Victime d'un "burn out émotionnel", Isabelle l'hypersensible a préféré battre en retraite pour se préserver. Quitter l'Éducation nationale n'a cependant pas été une décision simple à prendre. L'enseignante évoque un abandon teinté de culpabilité. "Ça me faisait souffrir, mais ça a été dur de quitter mon métier. C'est un job rêvé pour beaucoup. J'ai renoncé à un certain confort financier et matériel - un salaire fixe, des vacances. J'ai perdu mon statut de fonctionnaire. Aujourd'hui, je gagne beaucoup moins d'argent."  

J'avais fini par penser que je ne valais rien, alors que je suis capable de fournir beaucoup de travail.

Isabelle Chamade

Terminée l'angoisse du retour à l'école le lundi pour la jeune femme : "le dimanche soir, je n'ai plus la boule au ventre".  Pas de retour en arrière possible.

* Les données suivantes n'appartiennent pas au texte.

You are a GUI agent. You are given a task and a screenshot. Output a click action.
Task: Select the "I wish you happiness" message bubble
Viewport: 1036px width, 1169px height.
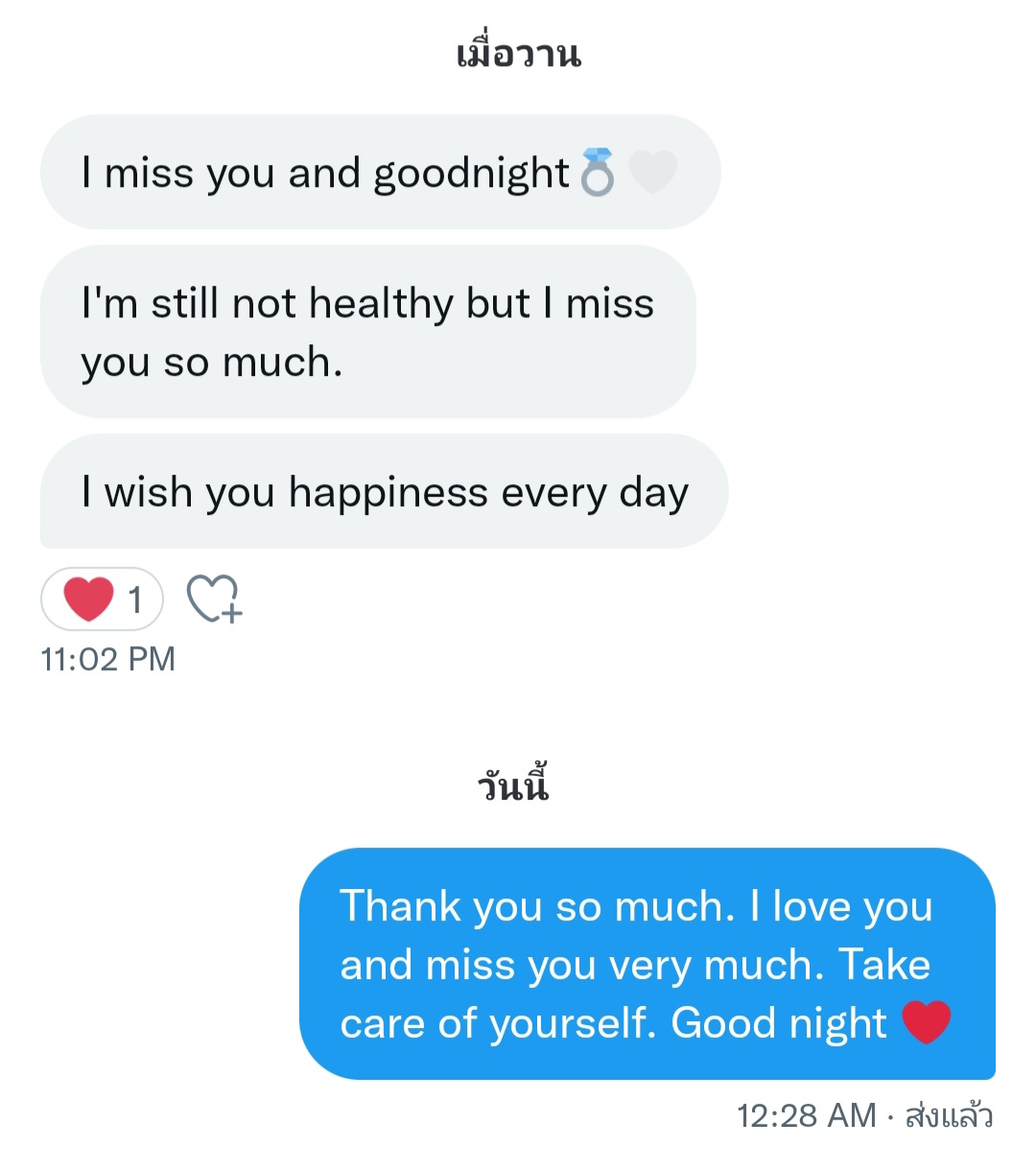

Le chapitre est définitivement clos. La jeune femme est l'heureuse maman d'une fillette de trois ans. Si Isabelle parle avec un grand recul de son expérience d'enseignante malheureuse, la plaie n'est pas tout à fait cicatrisée. "Quand j'entends la chanson "Sauver ma peau", je pleure", explique l'ancienne prof de math.

Crise des vocations ?

Après une année en alternance d'études statistiques à Bron, Isabelle a retrouvé un équilibre professionnel. Elle travaille à ce jour pour un cabinet-conseil : "J'ai découvert qu'il existait autre chose que l'Éducation nationale. Je m'étais enfermée toute seule dans une routine". 

Si la crise des vocations dans l'enseignement semble de plus en plus évidente, avec de moins en moins de candidats aux concours, comment l'explique-t-elle ? Les causes sont multiples, mais l'image des enseignants y est pour beaucoup, selon la trentenaire. "Les élèves ont une image dévalorisée des profs, ils les malmènent pas mal (...) Il faudrait une décision politique pour instaurer quelque chose de plus sain", avance Isabelle.

Plus que des solutions, elle fait surtout des constats sur la charge de travail : "il faudrait moins d'élèves dans les classes ; on manque notamment de moyens humains ; les programmes sont trop lourds pour 30 élèves par classe ; l'emploi du temps est dilaté". Sans compter les tâches administratives qui se multiplient. "Moi, j'avais perdu de vue ma mission première", résume la jeune femme. 

Son expérience, Isabelle Chamade l'a racontée dans un livre-témoignage paru en 2022 et intitulé : "Prof HS" (éditions Hello).